▸ **The task**: Retype the records in full, keeping each character as it is.

▸ **Records shown**:

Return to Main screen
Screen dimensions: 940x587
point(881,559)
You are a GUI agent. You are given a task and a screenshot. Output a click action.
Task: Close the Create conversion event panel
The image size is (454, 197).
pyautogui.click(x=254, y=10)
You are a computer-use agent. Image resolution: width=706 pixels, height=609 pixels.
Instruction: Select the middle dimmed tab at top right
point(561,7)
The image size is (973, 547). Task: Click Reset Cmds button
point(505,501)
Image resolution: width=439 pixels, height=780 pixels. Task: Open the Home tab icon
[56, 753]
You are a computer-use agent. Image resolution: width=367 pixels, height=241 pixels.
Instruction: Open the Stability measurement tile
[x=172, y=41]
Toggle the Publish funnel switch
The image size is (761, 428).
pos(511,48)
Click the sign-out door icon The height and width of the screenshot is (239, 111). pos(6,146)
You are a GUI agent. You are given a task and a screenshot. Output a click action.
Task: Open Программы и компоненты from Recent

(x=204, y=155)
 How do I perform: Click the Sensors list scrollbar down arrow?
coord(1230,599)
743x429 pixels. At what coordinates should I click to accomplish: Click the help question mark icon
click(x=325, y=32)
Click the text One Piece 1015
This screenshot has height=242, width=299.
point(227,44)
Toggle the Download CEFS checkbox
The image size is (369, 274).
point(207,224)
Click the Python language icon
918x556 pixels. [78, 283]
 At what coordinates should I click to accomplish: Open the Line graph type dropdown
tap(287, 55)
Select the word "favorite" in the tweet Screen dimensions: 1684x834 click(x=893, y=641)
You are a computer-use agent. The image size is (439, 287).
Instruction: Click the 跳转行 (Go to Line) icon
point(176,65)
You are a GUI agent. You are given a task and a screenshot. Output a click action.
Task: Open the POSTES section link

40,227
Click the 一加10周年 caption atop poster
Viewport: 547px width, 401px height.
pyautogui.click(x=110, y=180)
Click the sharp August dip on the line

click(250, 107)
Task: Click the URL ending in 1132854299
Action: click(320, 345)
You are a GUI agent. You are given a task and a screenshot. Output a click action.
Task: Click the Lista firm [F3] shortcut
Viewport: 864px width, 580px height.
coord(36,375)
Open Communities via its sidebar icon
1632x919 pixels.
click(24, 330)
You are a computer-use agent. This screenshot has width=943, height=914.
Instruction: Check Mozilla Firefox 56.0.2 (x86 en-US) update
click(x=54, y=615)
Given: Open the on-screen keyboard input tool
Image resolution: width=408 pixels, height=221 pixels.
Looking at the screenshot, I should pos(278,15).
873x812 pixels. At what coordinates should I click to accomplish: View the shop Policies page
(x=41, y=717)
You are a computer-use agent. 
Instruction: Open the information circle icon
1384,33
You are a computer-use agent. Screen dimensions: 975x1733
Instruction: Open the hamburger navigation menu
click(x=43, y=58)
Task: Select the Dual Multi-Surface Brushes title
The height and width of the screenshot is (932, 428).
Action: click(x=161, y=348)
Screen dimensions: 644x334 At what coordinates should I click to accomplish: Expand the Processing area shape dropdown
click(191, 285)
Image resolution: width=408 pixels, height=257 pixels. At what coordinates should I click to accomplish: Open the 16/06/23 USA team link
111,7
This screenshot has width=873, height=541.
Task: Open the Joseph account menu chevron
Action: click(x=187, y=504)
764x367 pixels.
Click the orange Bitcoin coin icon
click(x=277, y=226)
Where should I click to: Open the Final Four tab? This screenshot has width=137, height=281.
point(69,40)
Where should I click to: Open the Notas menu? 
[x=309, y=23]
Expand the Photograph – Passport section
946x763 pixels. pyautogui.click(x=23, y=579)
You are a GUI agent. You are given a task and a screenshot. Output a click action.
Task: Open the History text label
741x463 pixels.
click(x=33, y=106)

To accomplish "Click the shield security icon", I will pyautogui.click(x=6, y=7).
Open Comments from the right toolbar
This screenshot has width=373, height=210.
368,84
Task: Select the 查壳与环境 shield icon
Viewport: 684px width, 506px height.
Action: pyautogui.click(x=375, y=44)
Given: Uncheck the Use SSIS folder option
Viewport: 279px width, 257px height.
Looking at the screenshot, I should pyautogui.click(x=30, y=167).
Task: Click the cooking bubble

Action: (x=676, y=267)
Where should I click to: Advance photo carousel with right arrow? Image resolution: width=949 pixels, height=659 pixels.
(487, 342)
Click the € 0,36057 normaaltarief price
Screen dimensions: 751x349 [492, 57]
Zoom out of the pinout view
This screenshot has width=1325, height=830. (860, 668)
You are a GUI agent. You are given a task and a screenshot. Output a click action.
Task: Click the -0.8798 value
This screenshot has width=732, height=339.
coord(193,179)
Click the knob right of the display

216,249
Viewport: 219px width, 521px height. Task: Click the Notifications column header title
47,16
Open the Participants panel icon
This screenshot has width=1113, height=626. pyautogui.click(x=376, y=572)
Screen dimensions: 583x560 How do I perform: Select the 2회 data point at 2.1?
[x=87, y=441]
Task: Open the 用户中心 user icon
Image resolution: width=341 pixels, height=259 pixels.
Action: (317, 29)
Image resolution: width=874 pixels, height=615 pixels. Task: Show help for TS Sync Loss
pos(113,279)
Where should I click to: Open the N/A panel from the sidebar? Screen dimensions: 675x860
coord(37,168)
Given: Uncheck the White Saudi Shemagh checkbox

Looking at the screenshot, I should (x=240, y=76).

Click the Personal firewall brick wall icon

▸ **Result**:
Return to Main screen
Screen dimensions: 940x587
point(881,559)
You are a GUI agent. You are given a task and a screenshot. Output a click action.
Task: Close the Create conversion event panel
The image size is (454, 197).
pyautogui.click(x=254, y=10)
You are a computer-use agent. Image resolution: width=706 pixels, height=609 pixels.
Instruction: Select the middle dimmed tab at top right
point(561,7)
The image size is (973, 547). Task: Click Reset Cmds button
point(505,501)
Image resolution: width=439 pixels, height=780 pixels. Task: Open the Home tab icon
[56, 753]
You are a computer-use agent. Image resolution: width=367 pixels, height=241 pixels.
Instruction: Open the Stability measurement tile
[x=172, y=41]
Toggle the Publish funnel switch
The image size is (761, 428).
pos(511,48)
Click the sign-out door icon The height and width of the screenshot is (239, 111). pos(6,146)
You are a GUI agent. You are given a task and a screenshot. Output a click action.
Task: Open Программы и компоненты from Recent

(x=204, y=155)
 How do I perform: Click the Sensors list scrollbar down arrow?
coord(1230,599)
743x429 pixels. At what coordinates should I click to accomplish: Click the help question mark icon
click(x=325, y=32)
Click the text One Piece 1015
This screenshot has height=242, width=299.
point(227,44)
Toggle the Download CEFS checkbox
The image size is (369, 274).
point(207,224)
Click the Python language icon
918x556 pixels. [78, 283]
 At what coordinates should I click to accomplish: Open the Line graph type dropdown
tap(287, 55)
Select the word "favorite" in the tweet Screen dimensions: 1684x834 click(x=893, y=641)
You are a computer-use agent. The image size is (439, 287).
Instruction: Click the 跳转行 (Go to Line) icon
point(176,65)
You are a GUI agent. You are given a task and a screenshot. Output a click action.
Task: Open the POSTES section link

40,227
Click the 一加10周年 caption atop poster
Viewport: 547px width, 401px height.
pyautogui.click(x=110, y=180)
Click the sharp August dip on the line

click(250, 107)
Task: Click the URL ending in 1132854299
Action: click(320, 345)
You are a GUI agent. You are given a task and a screenshot. Output a click action.
Task: Click the Lista firm [F3] shortcut
Viewport: 864px width, 580px height.
coord(36,375)
Open Communities via its sidebar icon
1632x919 pixels.
click(24, 330)
You are a computer-use agent. This screenshot has width=943, height=914.
Instruction: Check Mozilla Firefox 56.0.2 (x86 en-US) update
click(x=54, y=615)
Given: Open the on-screen keyboard input tool
Image resolution: width=408 pixels, height=221 pixels.
Looking at the screenshot, I should pos(278,15).
873x812 pixels. At what coordinates should I click to accomplish: View the shop Policies page
(x=41, y=717)
You are a computer-use agent. 
Instruction: Open the information circle icon
1384,33
You are a computer-use agent. Screen dimensions: 975x1733
Instruction: Open the hamburger navigation menu
click(x=43, y=58)
Task: Select the Dual Multi-Surface Brushes title
The height and width of the screenshot is (932, 428).
Action: click(x=161, y=348)
Screen dimensions: 644x334 At what coordinates should I click to accomplish: Expand the Processing area shape dropdown
click(191, 285)
Image resolution: width=408 pixels, height=257 pixels. At what coordinates should I click to accomplish: Open the 16/06/23 USA team link
111,7
This screenshot has width=873, height=541.
Task: Open the Joseph account menu chevron
Action: click(x=187, y=504)
764x367 pixels.
Click the orange Bitcoin coin icon
click(x=277, y=226)
Where should I click to: Open the Final Four tab? This screenshot has width=137, height=281.
point(69,40)
Where should I click to: Open the Notas menu? 
[x=309, y=23]
Expand the Photograph – Passport section
946x763 pixels. pyautogui.click(x=23, y=579)
You are a GUI agent. You are given a task and a screenshot. Output a click action.
Task: Open the History text label
741x463 pixels.
click(x=33, y=106)

To accomplish "Click the shield security icon", I will pyautogui.click(x=6, y=7).
Open Comments from the right toolbar
This screenshot has width=373, height=210.
368,84
Task: Select the 查壳与环境 shield icon
Viewport: 684px width, 506px height.
Action: pyautogui.click(x=375, y=44)
Given: Uncheck the Use SSIS folder option
Viewport: 279px width, 257px height.
Looking at the screenshot, I should pyautogui.click(x=30, y=167).
Task: Click the cooking bubble

Action: (x=676, y=267)
Where should I click to: Advance photo carousel with right arrow? Image resolution: width=949 pixels, height=659 pixels.
(487, 342)
Click the € 0,36057 normaaltarief price
Screen dimensions: 751x349 [492, 57]
Zoom out of the pinout view
This screenshot has width=1325, height=830. (860, 668)
You are a GUI agent. You are given a task and a screenshot. Output a click action.
Task: Click the -0.8798 value
This screenshot has width=732, height=339.
coord(193,179)
Click the knob right of the display

216,249
Viewport: 219px width, 521px height. Task: Click the Notifications column header title
47,16
Open the Participants panel icon
This screenshot has width=1113, height=626. pyautogui.click(x=376, y=572)
Screen dimensions: 583x560 How do I perform: Select the 2회 data point at 2.1?
[x=87, y=441]
Task: Open the 用户中心 user icon
Image resolution: width=341 pixels, height=259 pixels.
Action: (317, 29)
Image resolution: width=874 pixels, height=615 pixels. Task: Show help for TS Sync Loss
pos(113,279)
Where should I click to: Open the N/A panel from the sidebar? Screen dimensions: 675x860
coord(37,168)
Given: Uncheck the White Saudi Shemagh checkbox

Looking at the screenshot, I should (x=240, y=76).

Click the Personal firewall brick wall icon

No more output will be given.